Quoted passage:
-- -- --
See, this is exactly why I love culture-wide book clubs. I mention Harry Potter in passing, and you all start discussing the proper nature of love, and whether Ron/Hermione or any of the other case studies we’re all quite familiar with from the series, fit the mold.
I said that one of the reasons I hate the Ron/Hermione pairing is that Ron has, at best, apathy and at worst contempt for Hermione’s curiosity and brightness. I didn’t she, or anyone else, should you marry someone who didn’t care for what she loved to do. Dan F was surprised by my vehemence and wrote:
When you love someone, everything they do/are/interested in becomes interesting but only through that love. For example, my wife is interested in the show “Say Yes to the Dress”. On my own, I can’t stand it but if she is watching and commenting I can easily get pulled into discussion about various aspects of dress design/fit/cost/family dynamics/etc. and I find myself being interested, just for the moment, in that interest.
…I guess my point is that love, from the most basic form of seeing your opponent as human to the full commitment of marriage, as an act of the will, leads to respect, interest, etc. Those things might come first (before love) but they certainly will follow.
KL also came to Ron’s defense. When I complained that Ron only valued Hermione’s intelligence instrumentally, but didn’t appreciate intellectual curiosity as an end-in-itself, contemplating the mind of God kinda thing, KL wrote:
[T]here is a difference between appreciating someone else’s values in and of themselves and appreciating them simply because the other person takes delight in them. I think you can be a good partner so long as you have the latter, with the former a nice bonus but not strictly necessary. My fiance doesn’t really understand why ten-part choral arrangements move me to tears, but he appreciates that I am moved and encourages me to go to choral performances. I see Ron’s journey as a gradual coming-to-appreciate Hermione’s values because he cares for her, which I think speaks well of him precisely because he doesn’t share those values affectively. It wouldn’t be as noteworthy if he, too, were naturally intellectual; rather, part of his maturing as a person comes in recognizing and valuing that which is foreign and Other to him.
I think there’s a difference between how the lover should respond to some of the incidental interests of the beloved and how they should respond to their virtues. It’s perfectly all right if someone setting their cap for me is indifferent to sewing and costuming. Dan F’s response is entirely appropriate here; you might take pleasure in my pleasure, but it’s not necessary to pick up a bobbin yourself. You’re still obligated to help me hold something together for a fitting or listen to me burble on with excitement when something comes together, but there’s no need for you to adopt costuming as an enthusiasm.
-- -- --
[Records from a collection]
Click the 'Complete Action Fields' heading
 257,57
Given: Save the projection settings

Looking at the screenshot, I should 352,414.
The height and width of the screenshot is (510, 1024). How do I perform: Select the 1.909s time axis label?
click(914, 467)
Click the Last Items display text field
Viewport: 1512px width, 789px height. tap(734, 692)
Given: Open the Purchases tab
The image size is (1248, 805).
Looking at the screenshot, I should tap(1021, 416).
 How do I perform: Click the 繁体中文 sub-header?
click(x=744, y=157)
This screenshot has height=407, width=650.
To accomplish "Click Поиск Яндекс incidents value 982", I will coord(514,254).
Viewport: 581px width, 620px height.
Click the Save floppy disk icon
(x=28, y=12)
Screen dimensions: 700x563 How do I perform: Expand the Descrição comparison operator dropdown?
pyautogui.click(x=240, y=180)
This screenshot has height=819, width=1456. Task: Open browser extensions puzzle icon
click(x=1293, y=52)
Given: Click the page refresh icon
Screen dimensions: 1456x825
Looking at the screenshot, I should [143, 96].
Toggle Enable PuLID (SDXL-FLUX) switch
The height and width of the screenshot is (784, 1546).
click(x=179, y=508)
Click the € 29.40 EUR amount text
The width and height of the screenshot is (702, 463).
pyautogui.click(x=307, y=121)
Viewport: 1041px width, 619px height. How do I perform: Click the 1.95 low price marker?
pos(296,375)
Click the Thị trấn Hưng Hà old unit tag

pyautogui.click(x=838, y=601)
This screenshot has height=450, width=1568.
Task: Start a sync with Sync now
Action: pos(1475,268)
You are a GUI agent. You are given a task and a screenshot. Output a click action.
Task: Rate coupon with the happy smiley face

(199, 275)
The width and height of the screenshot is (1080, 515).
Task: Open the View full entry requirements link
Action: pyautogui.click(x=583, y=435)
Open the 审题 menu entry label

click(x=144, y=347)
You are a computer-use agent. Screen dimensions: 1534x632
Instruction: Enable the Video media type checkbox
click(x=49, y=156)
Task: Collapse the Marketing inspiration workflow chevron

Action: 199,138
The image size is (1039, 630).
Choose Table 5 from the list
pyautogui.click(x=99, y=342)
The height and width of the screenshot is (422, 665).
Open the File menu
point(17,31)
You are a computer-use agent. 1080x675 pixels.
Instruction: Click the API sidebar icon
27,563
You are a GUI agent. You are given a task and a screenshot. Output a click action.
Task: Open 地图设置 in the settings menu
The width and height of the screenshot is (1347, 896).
-- -- --
Exercise instructions:
1 > In the post on the Ron/Hermione pairing, which television show is Dan F's wife interested in?
2 > Retype the post on the Ron/Hermione pairing from "I think there’s" to "as an enthusiasm.".

Task-by-task answers:
1 > "Say Yes to the Dress"

2 >
I think there’s a difference between how the lover should respond to some of the incidental interests of the beloved and how they should respond to their virtues. It’s perfectly all right if someone setting their cap for me is indifferent to sewing and costuming. Dan F’s response is entirely appropriate here; you might take pleasure in my pleasure, but it’s not necessary to pick up a bobbin yourself. You’re still obligated to help me hold something together for a fitting or listen to me burble on with excitement when something comes together, but there’s no need for you to adopt costuming as an enthusiasm.